Apenas cem países aderiram até agora ao TPI, entre eles Portugal. Os Estados Unidos, depois de receberem garantias de que cidadãos norte-americanos não seriam alvo de investigação no Darfur, acederam a não vetar o primeiro endosso pelo Conselho de Segurança de um caso para o TPI, mas mantêm a recusa em ratificar o Estatuto de Roma, alegando violação da sua soberania em matéria de justiça criminal.
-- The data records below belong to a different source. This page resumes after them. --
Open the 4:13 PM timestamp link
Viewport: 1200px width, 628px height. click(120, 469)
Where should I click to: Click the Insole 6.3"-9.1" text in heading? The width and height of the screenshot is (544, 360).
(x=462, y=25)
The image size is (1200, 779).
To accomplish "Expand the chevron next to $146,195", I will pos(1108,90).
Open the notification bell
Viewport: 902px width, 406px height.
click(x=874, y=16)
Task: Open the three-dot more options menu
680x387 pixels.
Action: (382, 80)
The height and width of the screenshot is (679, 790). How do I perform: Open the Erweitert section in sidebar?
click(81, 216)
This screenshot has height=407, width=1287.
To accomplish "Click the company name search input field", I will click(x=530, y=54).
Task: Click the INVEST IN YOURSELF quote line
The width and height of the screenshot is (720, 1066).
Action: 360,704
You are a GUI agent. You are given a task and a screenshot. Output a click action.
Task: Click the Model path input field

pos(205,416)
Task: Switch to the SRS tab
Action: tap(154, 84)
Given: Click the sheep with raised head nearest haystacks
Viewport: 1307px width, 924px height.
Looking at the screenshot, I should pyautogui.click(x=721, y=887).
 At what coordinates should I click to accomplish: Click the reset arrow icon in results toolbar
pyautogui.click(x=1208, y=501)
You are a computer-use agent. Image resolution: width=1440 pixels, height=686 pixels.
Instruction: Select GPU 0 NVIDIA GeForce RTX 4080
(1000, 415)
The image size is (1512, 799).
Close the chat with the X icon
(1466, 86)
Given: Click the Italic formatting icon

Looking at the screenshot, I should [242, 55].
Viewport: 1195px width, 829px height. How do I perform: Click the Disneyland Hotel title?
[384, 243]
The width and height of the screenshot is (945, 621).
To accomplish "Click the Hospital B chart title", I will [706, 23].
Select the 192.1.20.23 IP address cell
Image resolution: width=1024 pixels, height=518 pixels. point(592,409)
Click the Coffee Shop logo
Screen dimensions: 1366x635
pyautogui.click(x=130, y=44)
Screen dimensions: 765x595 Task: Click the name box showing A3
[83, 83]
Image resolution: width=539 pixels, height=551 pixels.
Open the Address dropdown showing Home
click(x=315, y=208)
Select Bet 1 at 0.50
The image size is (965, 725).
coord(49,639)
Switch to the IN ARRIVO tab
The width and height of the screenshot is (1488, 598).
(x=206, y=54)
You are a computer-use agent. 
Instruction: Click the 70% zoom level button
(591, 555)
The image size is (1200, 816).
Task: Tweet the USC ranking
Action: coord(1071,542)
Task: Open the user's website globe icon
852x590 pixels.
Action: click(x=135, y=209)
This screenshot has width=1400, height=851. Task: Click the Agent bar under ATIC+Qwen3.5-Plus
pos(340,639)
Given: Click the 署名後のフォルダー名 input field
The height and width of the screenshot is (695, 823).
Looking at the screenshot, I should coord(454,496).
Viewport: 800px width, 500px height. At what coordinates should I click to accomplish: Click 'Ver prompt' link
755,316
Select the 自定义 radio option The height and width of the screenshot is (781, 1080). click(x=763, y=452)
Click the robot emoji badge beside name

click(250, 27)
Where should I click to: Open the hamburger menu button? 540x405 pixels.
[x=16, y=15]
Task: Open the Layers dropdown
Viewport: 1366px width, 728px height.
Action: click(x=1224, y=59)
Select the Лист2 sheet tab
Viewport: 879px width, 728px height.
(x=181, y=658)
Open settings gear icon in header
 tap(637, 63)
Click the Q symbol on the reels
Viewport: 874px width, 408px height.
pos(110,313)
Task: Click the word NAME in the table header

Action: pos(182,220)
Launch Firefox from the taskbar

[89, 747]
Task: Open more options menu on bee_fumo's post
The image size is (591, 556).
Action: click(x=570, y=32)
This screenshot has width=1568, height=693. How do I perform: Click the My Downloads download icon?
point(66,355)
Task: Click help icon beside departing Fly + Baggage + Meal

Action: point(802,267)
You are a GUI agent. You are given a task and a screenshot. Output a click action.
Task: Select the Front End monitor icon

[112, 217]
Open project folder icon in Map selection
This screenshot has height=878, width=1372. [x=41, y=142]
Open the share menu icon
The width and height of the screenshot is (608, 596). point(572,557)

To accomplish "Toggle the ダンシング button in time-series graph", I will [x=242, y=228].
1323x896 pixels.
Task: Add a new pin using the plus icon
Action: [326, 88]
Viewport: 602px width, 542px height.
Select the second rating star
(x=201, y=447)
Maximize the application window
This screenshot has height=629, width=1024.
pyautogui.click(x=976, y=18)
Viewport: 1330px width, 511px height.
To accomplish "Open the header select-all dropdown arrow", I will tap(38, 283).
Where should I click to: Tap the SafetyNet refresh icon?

Os riscos de politização, entendida como a abertura de inquéritos injustificados para pôr em causa a legitimidade das autoridades nacionais, e a recusa em aceitar limitações de soberania levaram a que estados como a Índia, a Indonésia, o Paquistão, a Turquia e a China não tenham aderido ao TPI. Países como a Rússia, o Irão, o Egipto e Israel seguiram o exemplo de Washington e não ratificaram o Estatuto, estando ainda de fora o Japão e todos os estados árabes, com excepção da Jordânia.   

A controvérsia que assola o primeiro tribunal criminal permanente e as insuficiências reveladas nos processos conduzidos pela ONU em relação à ex-Jugoslávia e ao Ruanda são sinais de monta.

Para o TPI se afirmar como entidade reconhecida e imparcial terá de optar por procedimentos expeditos, com prazos não superiores a dois anos para conclusão dos processos.

O tribunal de Haia deverá contar com a participação na instrução dos processos, sempre que possível, de juristas dos países de origem dos suspeitos, concentrando-se num número limitado de acusações que permitam prova material e testemunho irrefutáveis.